A list of services I'm currently hosting for myself, family and friends. Grouped by access levels and sorted by gut feeling.
Publicly accessible
Services anyone on the internet can access.
This website (Docusaurus)
This static site generator is mainly designed for documentation, but has a blog feature, pages, Markdown, and MDX support. When I decided to leave Ghost behind for something database-less, Markdown-ish, and stored in git, I checked different similar projects, like Hugo, for example. Docusaurus had the cleanest documentation, nicest look, and a very detailed example of a working website once you set it up. Keep it up, Docusaurus!
Gitea
When I decided to self-host a Git server, GitLab was the first option I tried, as it was familiar to me from my day job. I launched it on an old Intel NUC with only 2 GB of memory... And started to search for lighter alternatives. So here I am with a Gitea instance that hosts my old repositories from GitHub, as well as a lot of private repos with different stuff. Gitea is fast, lightweight, single-binary, and has everything I need, including GitHub-compatible CI/CD.
Restricted
Services exposed to the internet, but require authorization.
Plausible Analytics
Google Analytics was my one-stop service for a long time, but it slowly enshittified into a huge, overcomplicated pile of pages and graphs you can hardly understand. Lack of fine documentation and constant requests to a user to migrate, fix, review, or reconfigure something didn't add any comfort in using it, while "Easy to use and privacy-friendly Google Analytics alternative" became more and more popular Google Search request. Umami was the first thing I tried. It was almost perfect service for my needs until I faced the need to use API calls to send events from my pet project app. So now I'm with Plausible, and it looks like it is here to stay.

## REQUIREMENTS
Extend the list of self-hosted services, starting right after its final sentence. The material that follows has nothing to do with the list of self-hosted services.

## DATA
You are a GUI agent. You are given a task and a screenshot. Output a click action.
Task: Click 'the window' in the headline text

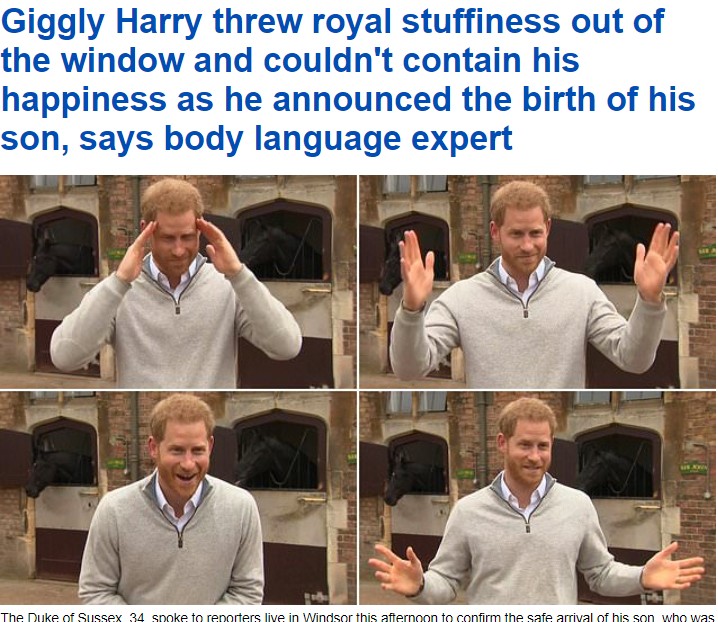tap(94, 60)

## ANSWER FOR THIS EXERCISE
Plane
The only service I'm not happy with, but still using. Plane is slowly evolving into Jira. They even launched their own Confluence recently. While it is still a good project management software, I need something simpler for my needs. And there are some alternatives, but I have my pet-project tickets in Plane, and the migration will be a painful manual job. I'm not ready for this yet.
Kan.bn
It is a simple but very nice kanban board. I'm not sure I will replace Plane with it, but I'm using it now as a personal to-do list. And for my homelab stuff, I'll never finish.
Outline
Need to store personal notes, family recipes, or a team’s knowledge base? Get an Outline in any of those cases and in other cases as well. The thing is so simple yet powerful and nice looking, I recommend setting it up even if you think you don't need it. As a bonus, mobile UI feels like a native app. My dream note-taking and knowledge-holding software looks and feels like Outline, has its collaboration features, but stores all notes locally like Obsidian does. For offline access at any time. Did you find something like this yet? Or maybe developing right now? No? Then I'll stick to the Outline for now.
- Yamtrack
- AdventureLog
- Authentik
- Synapse Matrix server
- Matrix Authentication Service
- Home Assistant
- Plex
- n8n
- FreshRSS
Internal
Services accessible only from my home network or Tailnet.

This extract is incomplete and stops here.